South San Diego Bay
Map SatelliteUnique among California bays, South San Diego Bay is essentially a hypersaline lagoon resembling the coastal lagoons on the Gulf of Mexico. The relative shallowness reduces the tidal flushing action, and during the warmer months the water temperatures and salinities are greater than those in the open ocean, though in the winter months they are comparable. The marshes and mudflats were formed by the sediments brought down by the rivers and creeks that emptied into the Bay. Approximately 10% of the once extensive salt marshes remain today, scattered in 0.8-hectare (2-acre) to 80-hectare (200-acre) plots around the Bay's periphery. The largest are found in the Sweetwater River-Paradise Creek and Otay River areas.
Plant communities range from sublittoral to a modified coastal sagebrush. In the sublittoral there are extensive beds of the algae Gracillaria verrucosa and Chaetomorpha spp. The mudflats are generally barren though along the upper edges are mats of Enteromorpha sp., Cladophora sp., Ulva sp., and other green algae. In the littoral zone the lowest community (MLHW-MHHW) is dominated by dense stands of cord grass, Spartina foliosa, with the pickleweeds, Salicornia bigelovii and Salicornia virginica, as subdominants. Between MHHW and extreme high water, Salicornia virginica dominates, with Salicornia bigelovii, Batis maritima, arrow grass, Triglochin maritima, and alkali heath, Frankenia salina, present. At slightly higher elevations, sea blite, Suaeda californica, appears in the association along with marsh lavender, Limonium californicum, salt marsh grass, Distichlis spicata and Jaumea carnosa. Three rare plants have been collected in the area, Erysimum ammophilum, Lotus nuttallianus, and Frankenia palmeri; the latter is known from only this locality in California but occurs in Baja California and Sonora.
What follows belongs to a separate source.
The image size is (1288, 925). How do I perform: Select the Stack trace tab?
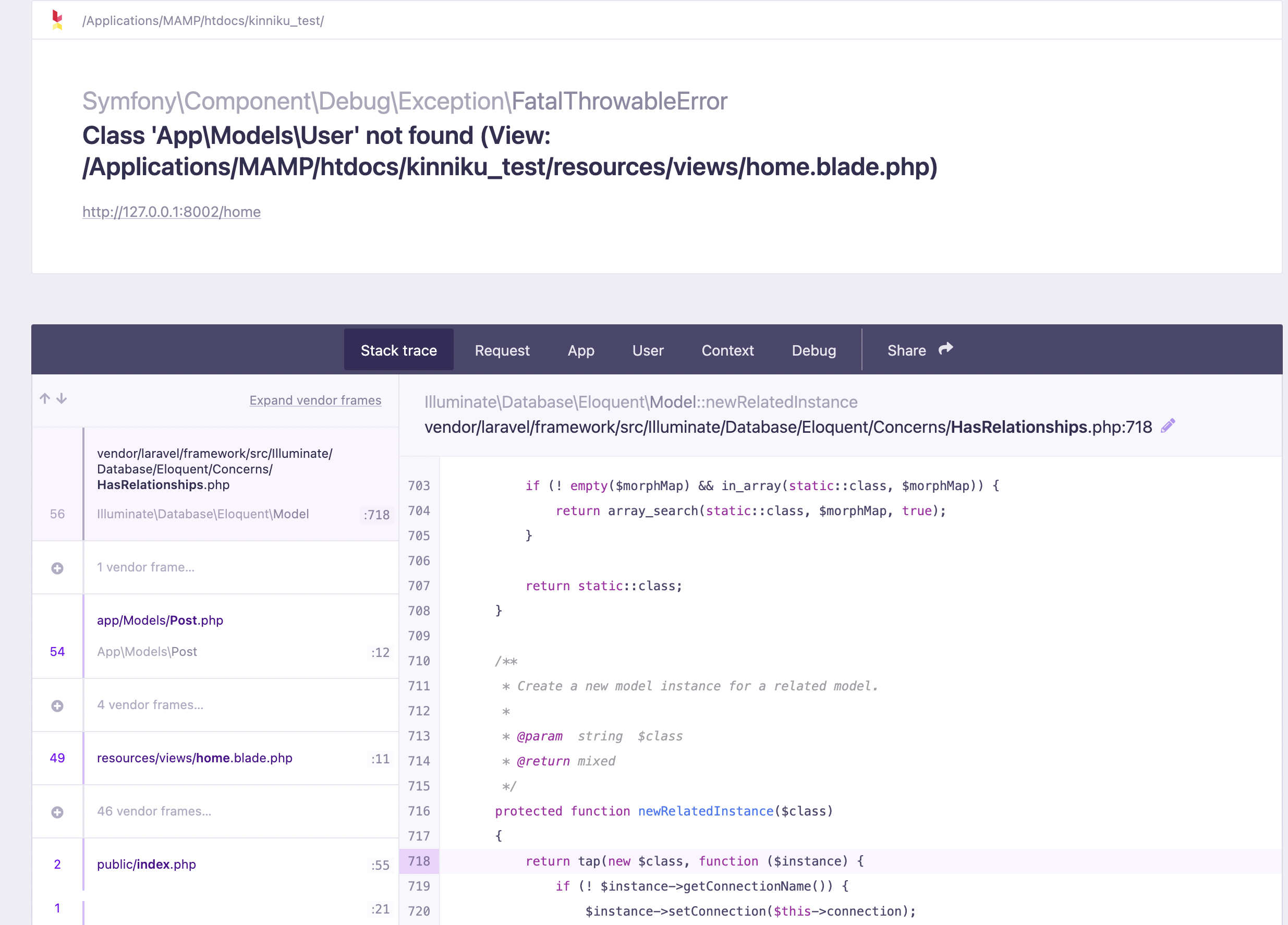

The Bay and the adjacent coastal waters constitute one of the major Pacific flyway wintering grounds. Within the Bay, 99 species of birds have been observed. Various birds breed on the dikes bordering the salt ponds, including the only elegant tern, Thalasseus elegans, breeding colony in the United States and one of the two Forster's tern, Sterna forsteri, breeding areas in Southern California. At least three endangered birds are found here, brown pelican, Pelecanus occidentalis californicus, California least tern, Sterna albifrons browni, and the light-footed clapper rail, Rallus longirostris levipes, the latter two as breeders.
At least 22 species of fish are found in the shallow South Bay. The California killifish, Fundulus parvipinnis, and striped mullet, Mugil cephalus, frequent the marshes.
A number of larger invertebrates, including nemertean and polychaete worms, molluscs, crustaceans, isopods, etc., have been recorded in the area, with the snail, the California horn shell, Cerithidea californica, conspicuously abundant.
Integrity: Most of the marsh has been filled and developed, the mudflats dredged or converted to salt ponds; filling continues. Water pollution, once severe, is diminishing.
Use: Research, educational, observational, salt ponds.
Ref: Browning, B. and J. W. Speth, 1973. The Natural Resources of San Diego Bay; Their Status and Future. Calif. Dept. of Fish and Game Coast. Wetland Series #5, Sacramento, 105 pp. plus appendix.